ITEM 3.  INCORPORATION OF DOCUMENTS BY REFERENCE.

         The following documents filed with the Securities and Exchange
Commission (the "Commission") are incorporated herein by reference:

         (a)  The Registrant's latest annual report filed pursuant to Section
              13(a) or 15(d) of the Securities Exchange Act of 1934, as amended
              (the "Exchange Act") or the latest prospectus filed pursuant to
              Rule 424(b) under the Securities Act of 1933, as amended (the
              "Securities Act") that contains audited financial statements for
              the Registrant's latest fiscal year for which such statements have
              been filed;

         (b)  All other reports filed pursuant to Sections 13(a) or 15(d) of the
              Exchange Act since the end of the fiscal year covered by the
              annual report or prospectus referred to in (a) above; and

         (c)  The description of the Registrant's Common Stock contained in the
              Registrant's Registration Statement on Form 8-A filed with the
              Commission under Section 12 of the Exchange Act on May 26, 1995,
              including any amendment or report filed for the purpose of
              updating such description.

         All documents subsequently filed by the Registrant pursuant to Sections
13(a), 13(c), 14 and 15(d) of the Exchange Act, prior to the filing of a
post-effective amendment which indicates that all securities offered hereby have
been sold or which deregisters all securities then remaining unsold, shall be
deemed to be incorporated by reference herein and to be a part hereof from the
date of the filing of such documents.

ITEM 4.  DESCRIPTION OF SECURITIES.

         Not applicable.

ITEM 5.  INTERESTS OF NAMED EXPERTS AND COUNSEL.

         The validity of the issuance of the shares of Common Stock offered
hereby will be passed upon for the Registrant by Fenwick & West LLP, of Palo
Alto, California.
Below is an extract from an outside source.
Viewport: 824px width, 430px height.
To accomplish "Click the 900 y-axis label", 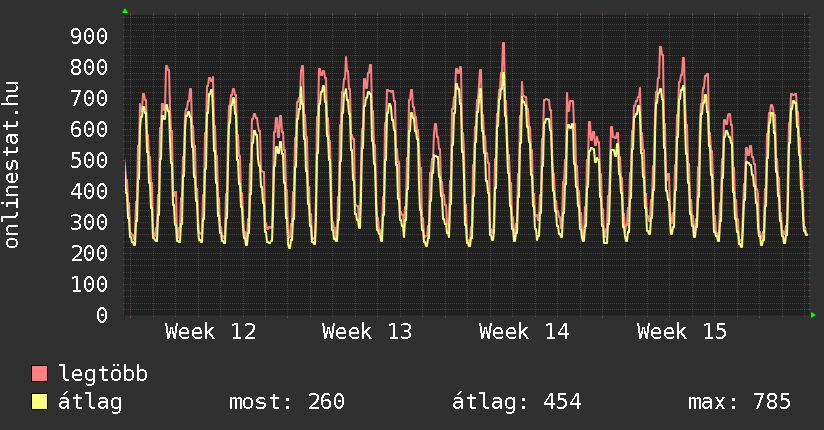I will 89,36.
Members of the firm of Fenwick & West LLP own an aggregate of
approximately 4,000 shares of Common Stock of the Registrant.

ITEM 6.  INDEMNIFICATION OF DIRECTORS AND OFFICERS.

         As permitted by Section 145 of the Delaware General Corporation Law,
the Registrant's Certificate of Incorporation includes a provision that
eliminates the personal liability of its directors to the Registrant or its
stockholders for monetary damages for breach of fiduciary duty as a director,
except for liability: (i) for any breach of the director's duty of loyalty to
the corporation or its stockholders; (ii) for acts or omissions not in good
faith or that involve intentional misconduct or a knowing violation of law;
(iii) under Section 174 of the Delaware General Corporation Law; or (iv) for any
transaction from which the director derived an improper personal benefit.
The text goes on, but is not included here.